Kannst du aus der Presseschau zur Bundestagswahl den Abschnitt wörtlich ausgeben, der bei „CDU-Chefin Angela Merkel“ beginnt und bei „die Presse hingegen unterschiedlich.“ endet?

◆ Auszug zum Lesen

+++

CDU-Chefin Angela Merkel bleibt zwar Kanzlerin, muss aber eine herbe Niederlage einstecken. So lautet der Tenor in nationalen und internationalen Medien über den Wahlausgang. Dass die AfD nun im Bundestag sitzt, bewertet die Presse hingegen unterschiedlich.

In der Frankfurter Allgemeinen Zeitung wird Kanzlerin Merkels Status als "Mutter der Nation" hervorgehoben.

"Merkel hat doch nicht so viele Wähler becirct, wie es noch bis vor vier Wochen aussah, weswegen sogar die CSU mit dem Konterfei der Kanzlerin warb. Ihre Popularität hatte nach dem Tief im Flüchtlingsherbst alte Höhen erklommen, weil Deutschland sich im Meer der Krisen wie eine Insel der Glückseligen ausnimmt: politisch stabil, ökonomisch gesund. Schulz gelang es nicht, die hier und da glimmende Unzufriedenheit zu einer Wechselstimmung anzufachen. Die Wähler nahmen ihm einfach nicht ab, dass die SPD vier Jahre lang in der Opposition gewesen sei."

Beunruhigendere Worte finden sich in der Zeit.

"Diese Wahl ist eine Warnung. Rechtsextremisten ziehen in den Bundestag ein. Sie werden parlamentarische Mitarbeiter bekommen, Geld, Geheimdienstinformationen. Und wenig spricht dafür, dass sie und ihre Partei wieder aus dem Parlament verschwinden werden. "

Trotz des Wahlsiegs der AfD konstatiert das Blatt ernüchtert:

"Ein Umbruch sieht anders aus. Man vergleiche dieses Wahlergebnis bloß mit den jüngsten Wahlen in den USA, Frankreich, Polen oder England. Die Wahlkämpfe unserer Nachbarn und Verbündeten waren von harten ideologischen Konflikten geprägt und hatten meist den Austausch der politischen Elite zur Folge. Verglichen damit ist Deutschland ein Hort der Stabilität."

+++

◆ Gesammelte Daten
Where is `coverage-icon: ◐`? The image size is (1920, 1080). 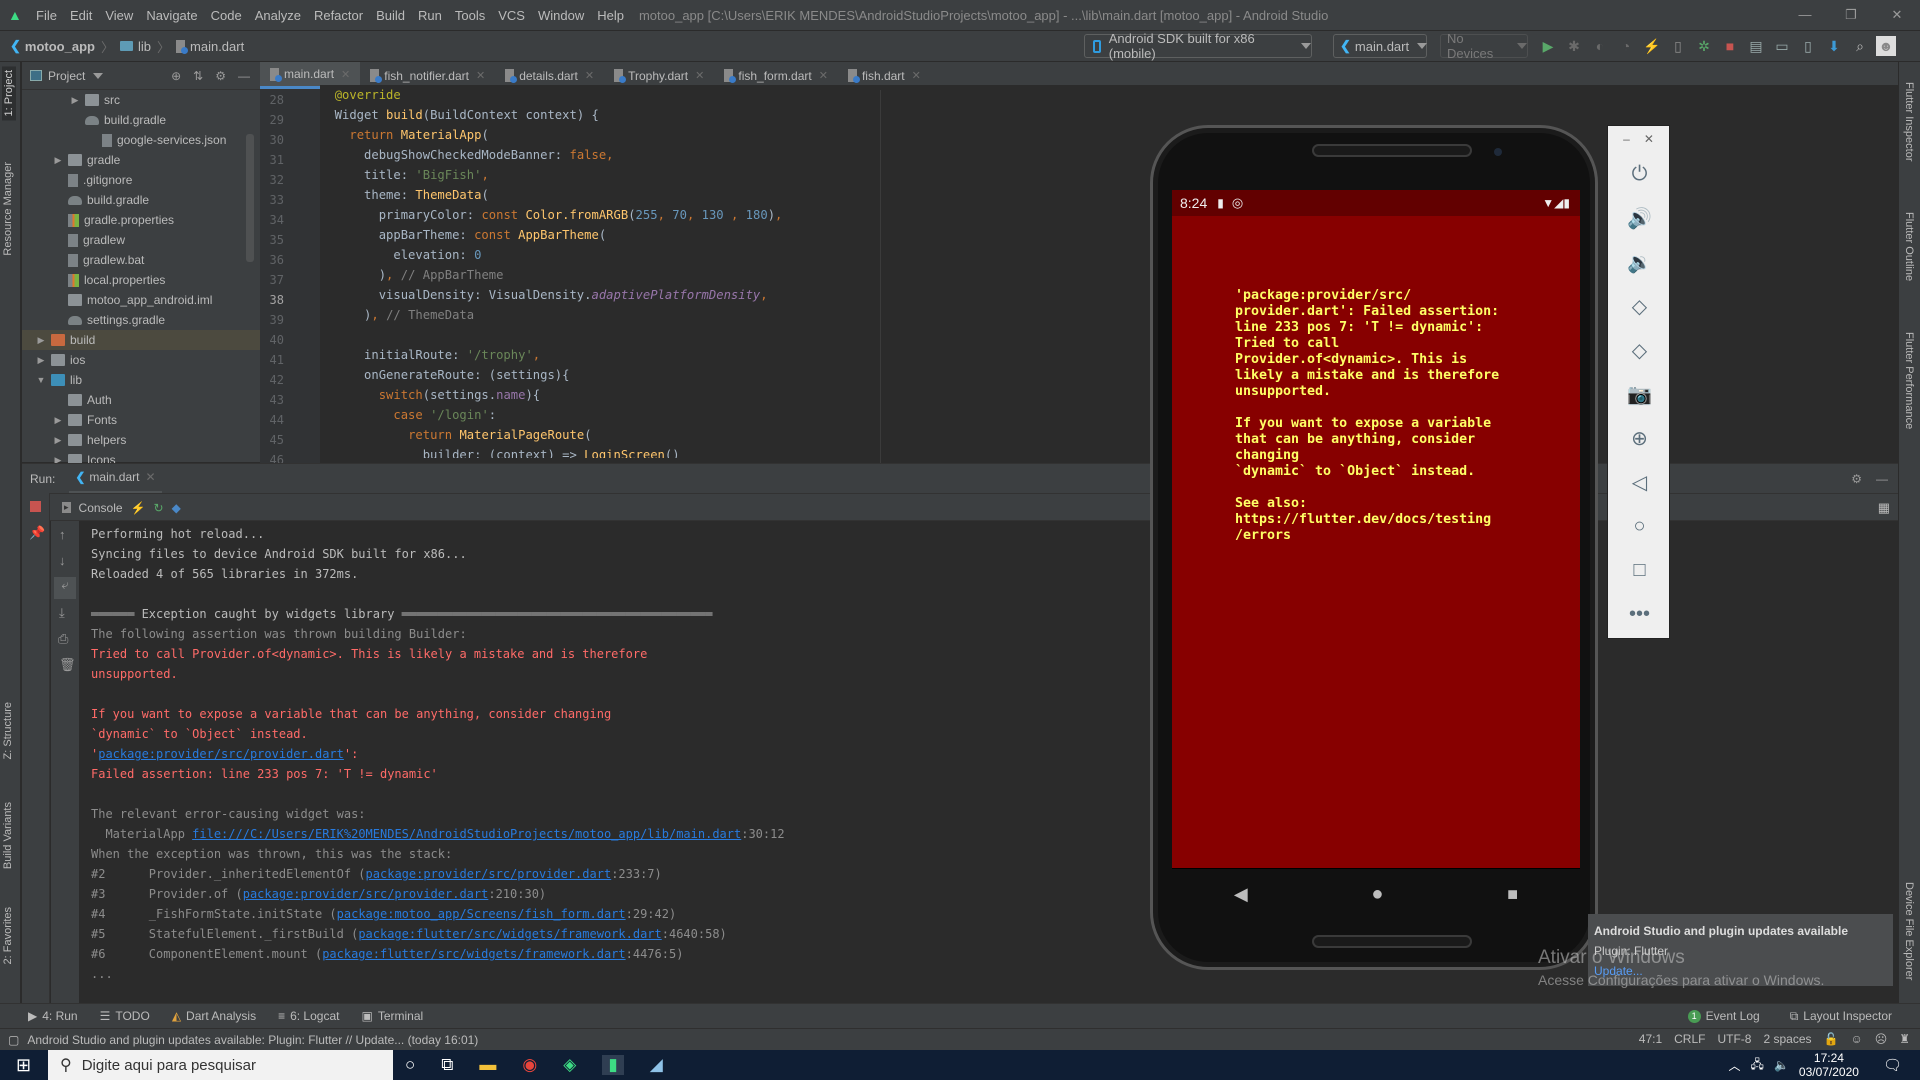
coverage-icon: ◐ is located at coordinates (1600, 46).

+++

◆ Antwort zur Aufgabe
CDU-Chefin Angela Merkel bleibt zwar Kanzlerin, muss aber eine herbe Niederlage einstecken. So lautet der Tenor in nationalen und internationalen Medien über den Wahlausgang. Dass die AfD nun im Bundestag sitzt, bewertet die Presse hingegen unterschiedlich.